** Opening Exercise data block **

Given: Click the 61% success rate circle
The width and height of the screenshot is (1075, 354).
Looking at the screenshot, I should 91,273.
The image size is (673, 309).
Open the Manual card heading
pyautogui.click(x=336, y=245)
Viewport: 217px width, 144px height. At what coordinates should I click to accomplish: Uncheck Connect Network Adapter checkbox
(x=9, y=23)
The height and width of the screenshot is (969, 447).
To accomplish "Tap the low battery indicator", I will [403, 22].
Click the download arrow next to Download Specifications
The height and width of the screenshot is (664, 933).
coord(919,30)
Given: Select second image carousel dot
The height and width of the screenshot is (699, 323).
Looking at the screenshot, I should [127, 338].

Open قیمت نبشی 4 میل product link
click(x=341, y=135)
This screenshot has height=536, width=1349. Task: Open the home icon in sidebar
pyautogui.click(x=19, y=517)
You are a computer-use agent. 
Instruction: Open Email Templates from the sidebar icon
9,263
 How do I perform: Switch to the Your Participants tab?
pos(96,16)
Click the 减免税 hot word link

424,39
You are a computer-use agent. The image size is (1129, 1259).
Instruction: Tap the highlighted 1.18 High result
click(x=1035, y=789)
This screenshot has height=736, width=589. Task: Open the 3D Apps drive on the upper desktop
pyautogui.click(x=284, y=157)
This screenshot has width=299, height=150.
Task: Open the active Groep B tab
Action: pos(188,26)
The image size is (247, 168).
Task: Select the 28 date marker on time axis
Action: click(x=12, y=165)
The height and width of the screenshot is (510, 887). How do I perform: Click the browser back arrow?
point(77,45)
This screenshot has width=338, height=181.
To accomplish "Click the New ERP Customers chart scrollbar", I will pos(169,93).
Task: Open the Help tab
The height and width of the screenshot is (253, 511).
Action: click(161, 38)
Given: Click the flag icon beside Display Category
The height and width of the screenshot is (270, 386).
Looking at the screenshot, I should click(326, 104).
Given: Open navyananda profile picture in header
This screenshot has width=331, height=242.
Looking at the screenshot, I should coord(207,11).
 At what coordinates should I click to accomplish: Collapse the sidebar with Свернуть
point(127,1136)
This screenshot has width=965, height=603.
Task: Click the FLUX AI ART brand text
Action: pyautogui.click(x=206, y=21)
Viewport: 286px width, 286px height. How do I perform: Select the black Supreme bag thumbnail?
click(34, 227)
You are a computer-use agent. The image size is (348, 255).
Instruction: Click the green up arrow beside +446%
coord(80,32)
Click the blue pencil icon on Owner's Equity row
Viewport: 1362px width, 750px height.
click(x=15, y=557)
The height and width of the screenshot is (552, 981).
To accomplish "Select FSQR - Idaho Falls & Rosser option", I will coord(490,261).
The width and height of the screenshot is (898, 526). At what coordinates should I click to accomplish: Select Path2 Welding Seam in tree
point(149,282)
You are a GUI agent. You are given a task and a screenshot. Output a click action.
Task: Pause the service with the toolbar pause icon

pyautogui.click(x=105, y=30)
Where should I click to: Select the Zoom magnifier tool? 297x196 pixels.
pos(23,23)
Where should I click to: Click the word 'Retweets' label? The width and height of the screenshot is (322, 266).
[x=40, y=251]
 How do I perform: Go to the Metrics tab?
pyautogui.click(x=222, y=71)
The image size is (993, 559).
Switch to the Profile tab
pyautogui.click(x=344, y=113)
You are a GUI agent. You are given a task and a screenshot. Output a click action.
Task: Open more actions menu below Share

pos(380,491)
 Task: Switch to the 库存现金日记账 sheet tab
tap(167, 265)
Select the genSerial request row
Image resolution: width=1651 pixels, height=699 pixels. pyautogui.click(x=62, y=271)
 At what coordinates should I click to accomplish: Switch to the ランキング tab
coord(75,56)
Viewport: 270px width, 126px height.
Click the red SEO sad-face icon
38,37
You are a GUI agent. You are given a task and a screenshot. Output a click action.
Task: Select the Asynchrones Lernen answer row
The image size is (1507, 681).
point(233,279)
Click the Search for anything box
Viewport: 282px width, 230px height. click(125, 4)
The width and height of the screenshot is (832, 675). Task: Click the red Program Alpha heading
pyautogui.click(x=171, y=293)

** Closing Exercise data block **

Assignment
Print each line of the data exactly. Keep all of it.

Task result
Given: Click the 61% success rate circle
The width and height of the screenshot is (1075, 354).
Looking at the screenshot, I should 91,273.
The image size is (673, 309).
Open the Manual card heading
pyautogui.click(x=336, y=245)
Viewport: 217px width, 144px height. At what coordinates should I click to accomplish: Uncheck Connect Network Adapter checkbox
(x=9, y=23)
The height and width of the screenshot is (969, 447).
To accomplish "Tap the low battery indicator", I will [403, 22].
Click the download arrow next to Download Specifications
The height and width of the screenshot is (664, 933).
coord(919,30)
Given: Select second image carousel dot
The height and width of the screenshot is (699, 323).
Looking at the screenshot, I should [127, 338].

Open قیمت نبشی 4 میل product link
click(x=341, y=135)
This screenshot has height=536, width=1349. Task: Open the home icon in sidebar
pyautogui.click(x=19, y=517)
You are a computer-use agent. 
Instruction: Open Email Templates from the sidebar icon
9,263
 How do I perform: Switch to the Your Participants tab?
pos(96,16)
Click the 减免税 hot word link

424,39
You are a computer-use agent. The image size is (1129, 1259).
Instruction: Tap the highlighted 1.18 High result
click(x=1035, y=789)
This screenshot has height=736, width=589. Task: Open the 3D Apps drive on the upper desktop
pyautogui.click(x=284, y=157)
This screenshot has width=299, height=150.
Task: Open the active Groep B tab
Action: pos(188,26)
The image size is (247, 168).
Task: Select the 28 date marker on time axis
Action: click(x=12, y=165)
The height and width of the screenshot is (510, 887). How do I perform: Click the browser back arrow?
point(77,45)
This screenshot has width=338, height=181.
To accomplish "Click the New ERP Customers chart scrollbar", I will pos(169,93).
Task: Open the Help tab
The height and width of the screenshot is (253, 511).
Action: click(161, 38)
Given: Click the flag icon beside Display Category
The height and width of the screenshot is (270, 386).
Looking at the screenshot, I should click(326, 104).
Given: Open navyananda profile picture in header
This screenshot has width=331, height=242.
Looking at the screenshot, I should coord(207,11).
 At what coordinates should I click to accomplish: Collapse the sidebar with Свернуть
point(127,1136)
This screenshot has width=965, height=603.
Task: Click the FLUX AI ART brand text
Action: pyautogui.click(x=206, y=21)
Viewport: 286px width, 286px height. How do I perform: Select the black Supreme bag thumbnail?
click(34, 227)
You are a computer-use agent. The image size is (348, 255).
Instruction: Click the green up arrow beside +446%
coord(80,32)
Click the blue pencil icon on Owner's Equity row
Viewport: 1362px width, 750px height.
click(x=15, y=557)
The height and width of the screenshot is (552, 981).
To accomplish "Select FSQR - Idaho Falls & Rosser option", I will coord(490,261).
The width and height of the screenshot is (898, 526). At what coordinates should I click to accomplish: Select Path2 Welding Seam in tree
point(149,282)
You are a GUI agent. You are given a task and a screenshot. Output a click action.
Task: Pause the service with the toolbar pause icon

pyautogui.click(x=105, y=30)
Where should I click to: Select the Zoom magnifier tool? 297x196 pixels.
pos(23,23)
Where should I click to: Click the word 'Retweets' label? The width and height of the screenshot is (322, 266).
[x=40, y=251]
 How do I perform: Go to the Metrics tab?
pyautogui.click(x=222, y=71)
The image size is (993, 559).
Switch to the Profile tab
pyautogui.click(x=344, y=113)
You are a GUI agent. You are given a task and a screenshot. Output a click action.
Task: Open more actions menu below Share

pos(380,491)
 Task: Switch to the 库存现金日记账 sheet tab
tap(167, 265)
Select the genSerial request row
Image resolution: width=1651 pixels, height=699 pixels. pyautogui.click(x=62, y=271)
 At what coordinates should I click to accomplish: Switch to the ランキング tab
coord(75,56)
Viewport: 270px width, 126px height.
Click the red SEO sad-face icon
38,37
You are a GUI agent. You are given a task and a screenshot. Output a click action.
Task: Select the Asynchrones Lernen answer row
The image size is (1507, 681).
point(233,279)
Click the Search for anything box
Viewport: 282px width, 230px height. click(125, 4)
The width and height of the screenshot is (832, 675). Task: Click the red Program Alpha heading
pyautogui.click(x=171, y=293)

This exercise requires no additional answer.